Building with NEON support on armv8 (Rpi3)

Hi guys,

I am trying to build an armv8 (64bit kernel and libs) RetroArch with NEON support, so I do:

CFLAGS="-O3 -march=armv8-a+crc -mtune=cortex-a53" CXXFLAGS="-O3 -march=armv8-a+crc -mtune=cortex-a53" ./configure --enable-neon

But unfortunately I get this:

Checking presence of predefined macro ARM_NEON … no Build assumed that ARM_NEON is defined, but it’s not. Exiting …

So, what is going on here? Is NEON inherent to armv8 or something like that? Not available? I have seen the switch specific Makefile hast HAVE_NEON, for example… NEON is important on those ARM plaftorms because it saves a lof of CPU on the audio resampling code.

32-bit NEON and 64-bit NEON have slightly different, incompatible syntax. I don’t think we have any 64-bit NEON optimizations in RetroArch.

I think adding -mfpu=neon-fp-armv8 could fix --enable-neon, though I have only used it in 32 bit Raspbian.

I got this from RetroPie’s script [link].

# note the rpi3 currently uses the rpi2 binaries - for ease of maintenance - rebuilding from source
# could improve performance with the compiler options below but needs further testing
function platform_rpi3() {
    __default_cflags="-O2 -march=armv8-a+crc -mtune=cortex-a53 -mfpu=neon-fp-armv8 -mfloat-abi=hard -ftree-vectorize -funsafe-math-optimizations"
    __default_asflags=""
    __default_makeflags="-j2"
    __platform_flags="arm armv8 neon rpi gles"
}

EDIT: this reference specifies -mneon-for-64bits also.

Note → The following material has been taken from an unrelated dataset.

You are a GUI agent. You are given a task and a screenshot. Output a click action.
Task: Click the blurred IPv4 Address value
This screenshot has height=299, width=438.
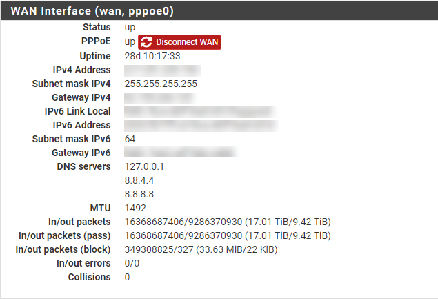coord(162,70)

@metchebe I have tried both CFLAGS and the configuration script still fails. But thanks for trying to help me! I believe these are for 32bit NEON.

@hunterk I had forgotten about 32bit NEON vs 64bit NEON… Yeah, that seems to be the problem. So, what about platforms like Switch? I have looked better and HAVE_NEON is only activated in Makefile.switch when RA is built for GRIFFIN, so no NEON for native Switch either. I understand that 64bit-only registers compensate for the absence of NEON on Arm64 platforms like Switch, right?

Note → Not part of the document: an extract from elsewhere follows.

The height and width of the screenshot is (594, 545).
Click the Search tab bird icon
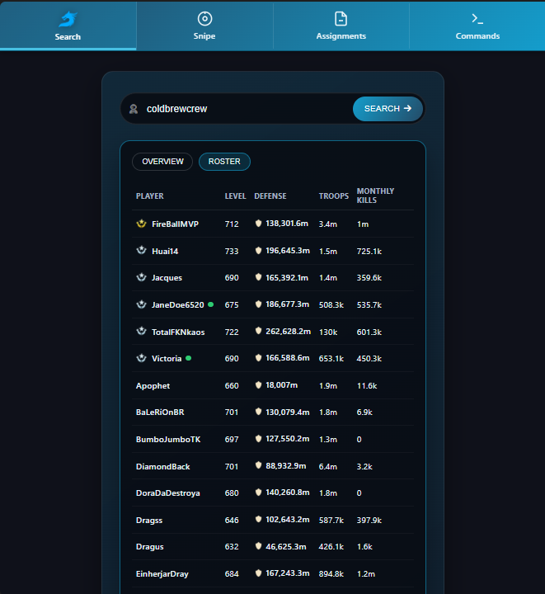68,19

I’m not sure about that, actually. Perhaps @m4xw can shed some light on it for us.

Hello @vanfanel, just wondering, were you successful?

If I may ask, is there a benefit to running 64-bit RA on a Pi 3? I was thinking about trying the arm64 builds of ubuntu but I would have to build the cores myself (they are not on the buildbot) and also I don’t know if it affects the dynamic recompilers some cores use.

Yes, there are VERY clear speed benefits, try stage 2 in Contra 3 in Snes9x core for example (max_swapchain=2). Its only fullspeed on a 64bit system/build.

And yes, it affects dynarecs, which are 32bit-specific AFAIK. I seem to recall there is some work going on for 64bit dyarec on certain cores, however.